Recipe Credit by Farzana Kumandan @sprinklesandspicect
INGREDIENTS
- 500g mebos (unsugared)
- 2 cups boiling water (To be soaked overnight)
- 1 cup water
- ¼ cup brown sugar
- ½ cup All Gold Tomato Sauce
- ½ cup brown vinegar (I use brown because it gives a deeper colour)
- 1 level teaspoon salt (to be blended with pre-soaked mebos)
For the vagaar (to bring it together)
- 2 tablespoons oil
- 7 curry leaves
- 1 heaped teaspoon white Mustard seeds
- ¼ teaspoon crushed chillies
- 2 tablespoons methi/atchaar masala (from your local spice shop)
METHOD
- Chop the mebos into smaller pieces
- Add it to a small pot, add boiling water, cover with lid and allow to soak overnight (do not cook, just soak)

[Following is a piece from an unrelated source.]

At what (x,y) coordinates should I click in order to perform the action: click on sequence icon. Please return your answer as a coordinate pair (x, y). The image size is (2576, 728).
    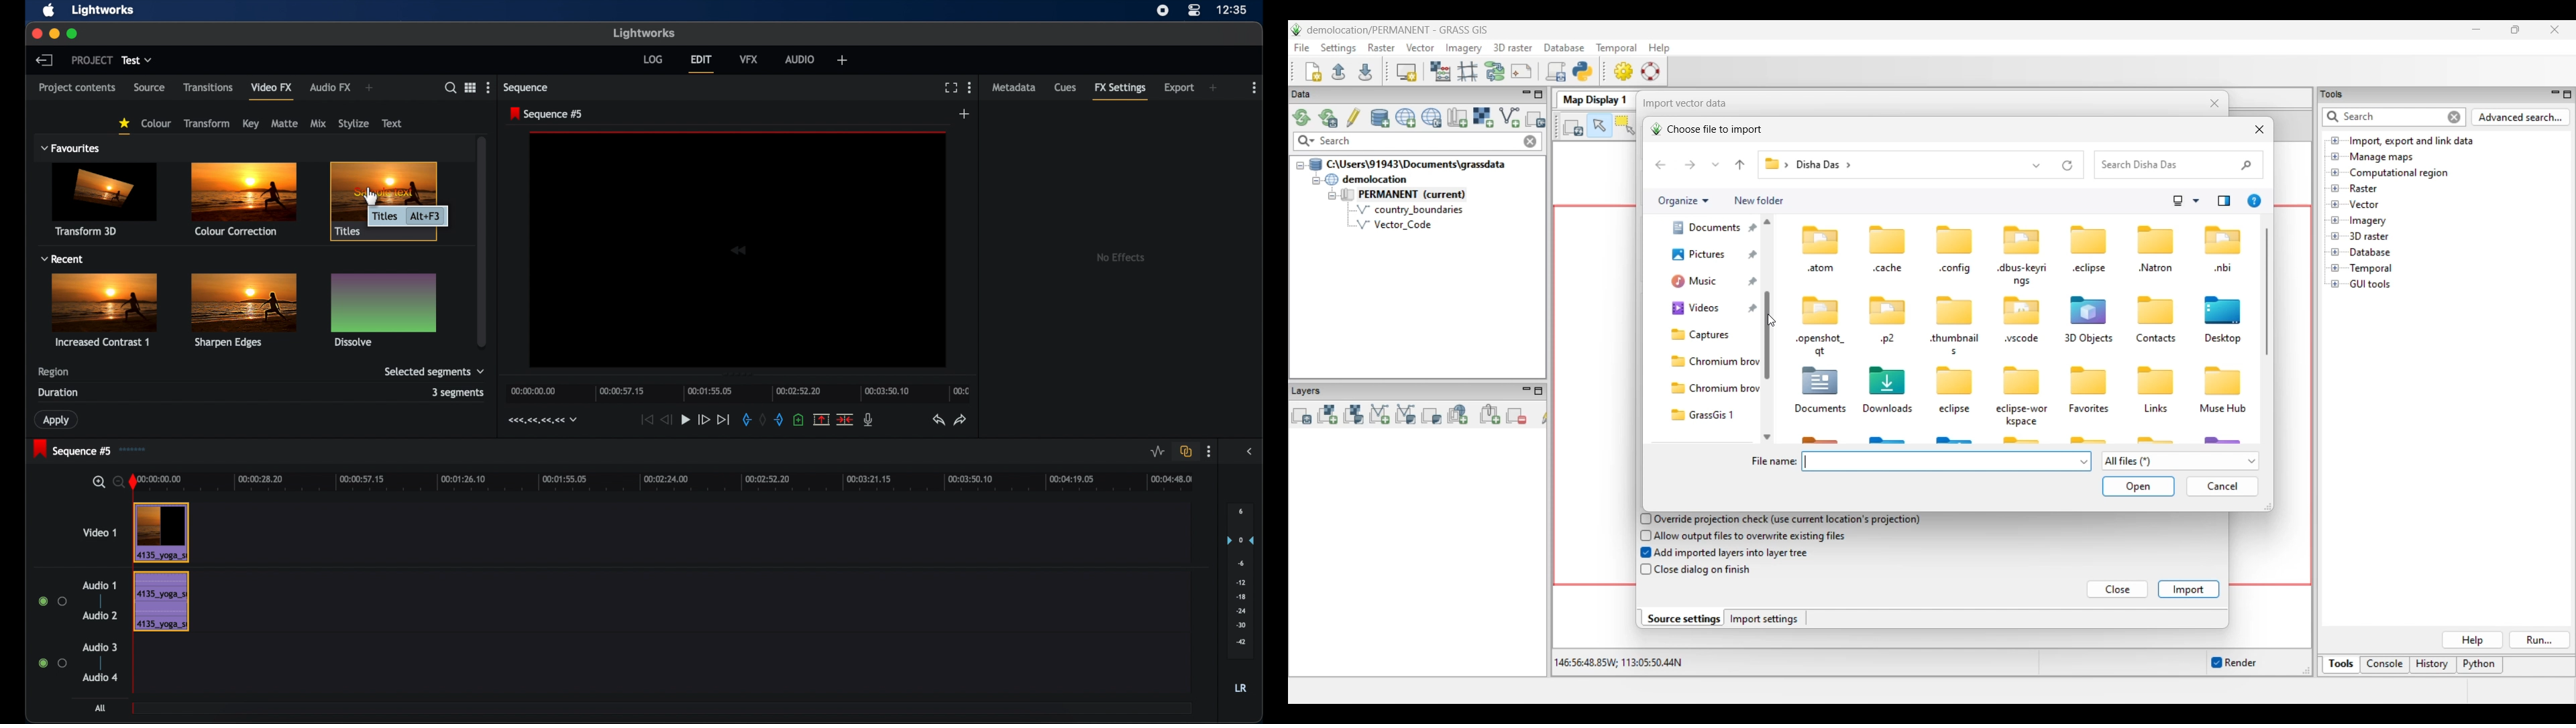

- The next morning all the water will be all absorbed by the mebos, and it will be mushy and pulpy.
- In a blender, add the mebos pulp, water, sugar, tomato sauce, vinegar and salt and blend until smooth and thick
- In a large pot over a low heat add the oil, curry leaves and mustard seeds.
- Once the seeds begin to sizzle and pop, add in the crushed chillies and methi masala.
- Stir fry for a minute and add in the mebos pulp mixture.
- Simmer to a slow boil, mix well and once it starts to boil, turn off the heat.
- Transfer to a glass bowl (it cools quicker)
- Allow to cool completely and decant into jars or bottles, refrigerate and use as needed.